Tahun 1967 disebuah Sekolah Dasar Negeri di kota Jambi, serombongan anak-anak sekolah sedang meneriaki temannya..
“Anak PKI..Anak PKI..Anak PKI…..”
“Ayahku bukan PKI…ayahku orang baik-baik..huhuhuhuhu…
Aris yang diteriaki terus berjalan menghindari anak-anak yang meneriakinya dan sambil terus menangis disepanjang jalan. Langit mendung seketika menggantung hujan, anak itu terus berlari menyesali nasibnya yang dicap sebagai anak PKI. Wajah-wajah iba menatap namun tidaklah bisa berbuat apa-apa, takut menyapa takut pula diduga sebagai bagian dari orang-orang yang sudah tersia-sia.
___
Aris Masih terus menangis memasuki sebuah rumah yang sepi..seorang ibu yang tengah memnyusui bayi mendadak sedih melihat anaknya yang datang tiba-tiba dengan menangis dengan pilu.
“Kenapa kamu menangis nak…kamu dibilang anak PKI lagi ya…kamu harus kuat nak..ayahmu bukanlah PKI..”
“Ya ibu…tapi sampai kapan aku bisa tahan…huhuhuhu…”
Aris terus menangis, dia tidak tahu bagaimana harus menghentikan tangisnya, dia begitu sakit..karena dia sangat tahu ayahnya adalah orang baik-baik, bahkan sesungguhnya dia tidak pernah mengerti apa artinya PKI.
“Tunggulah nak…nanti ayahmu juga dibebaskan..karena ibu sangat tahu siapa ayahmu…”
“Terus kenapa mereka gak tahu kalau ayah bukanlah PKI….”
“Mereka bukan gak tahu nak…mereka terpaksa harus bilang ayahmu PKI..itu karena kakekmu pun juga dituduh begitu…”
___
Hujan turun sangat perlahan, malam hanya terisi gemercik hujan, dalam sebuah rumah bedeng (Rumah Petak) satu keluarga kecil sedang siap-siap menuju kepembaringan. Ketukan pintu yang terdengar sangat kasar membangunkan mereka seketika. Amran bergerak menghampiri pintu.
“Buka pintunya…”
“Ya sebentar…siapa ya…”
“Tidak penting siapa…buka saja pintunya..”

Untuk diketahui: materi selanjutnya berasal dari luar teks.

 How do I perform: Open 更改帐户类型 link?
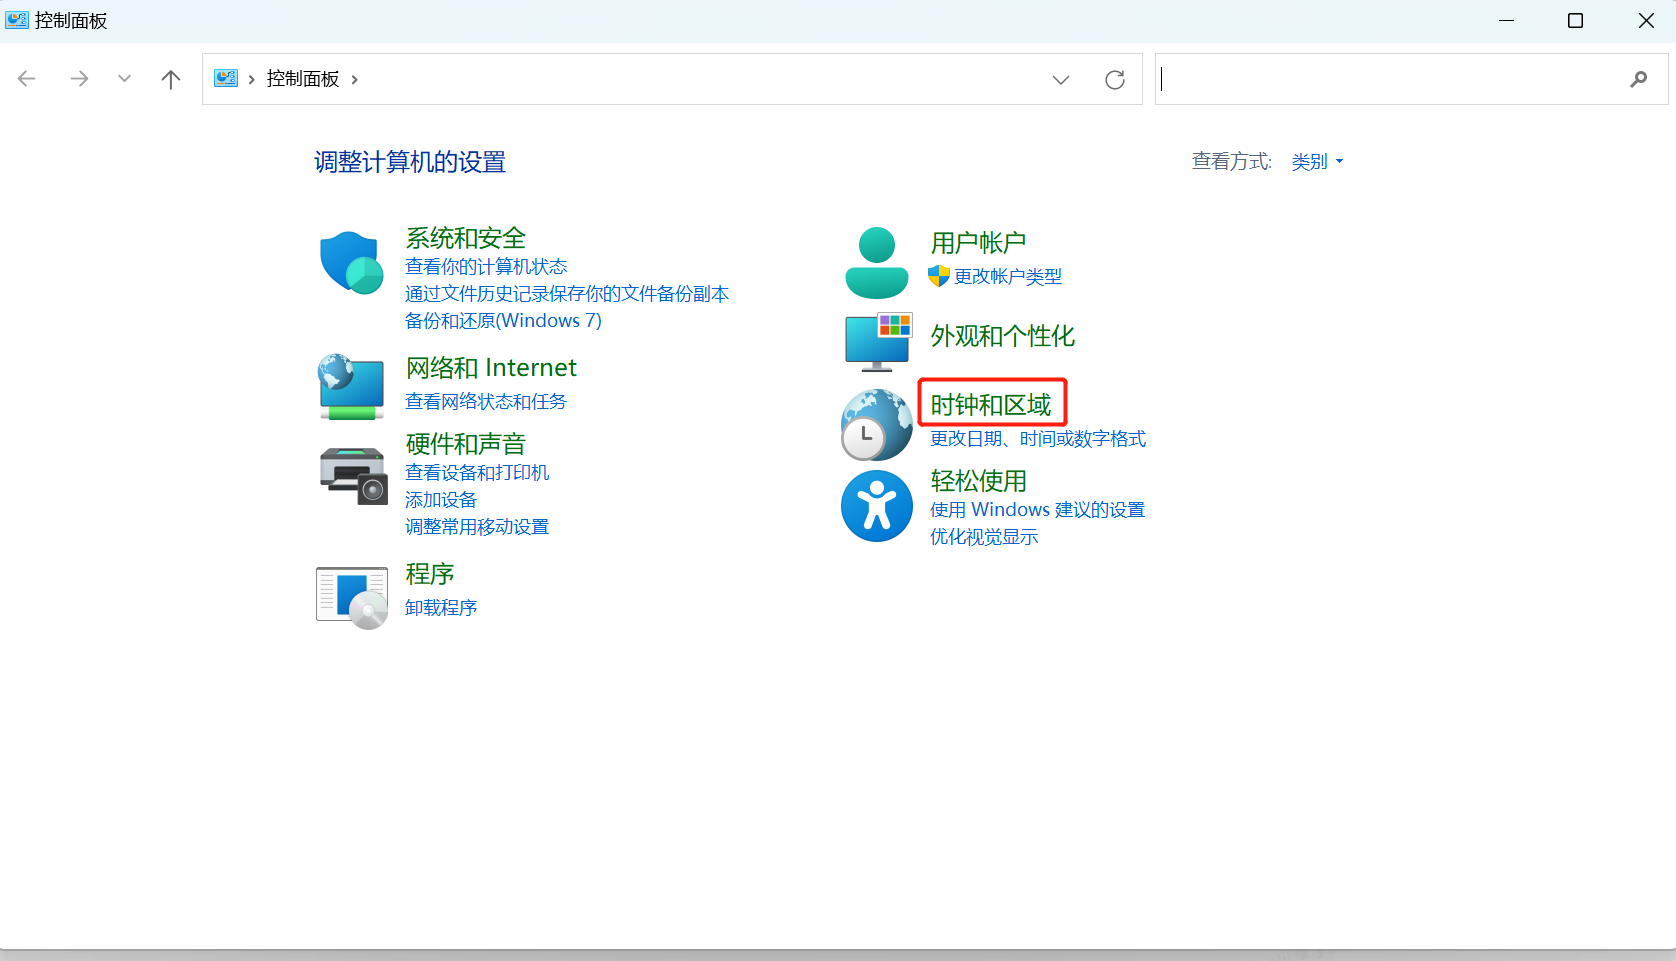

Betapa kagetnya Amran begitu pintu terbuka, dihadapannya beberapa orang berseragam loreng dengan menghunus senjata langsung menyentaknya..
“Kamu Amran kan….ayo segera ikut kami ke Markas…”
“Lho salah saya apa pak..”
“Nanti saja dijelaskan…sekarang kamu ikut saja dulu…”
“Tapi…sebentar pak…saya harus pamit dulu sama anak dan istri saya…”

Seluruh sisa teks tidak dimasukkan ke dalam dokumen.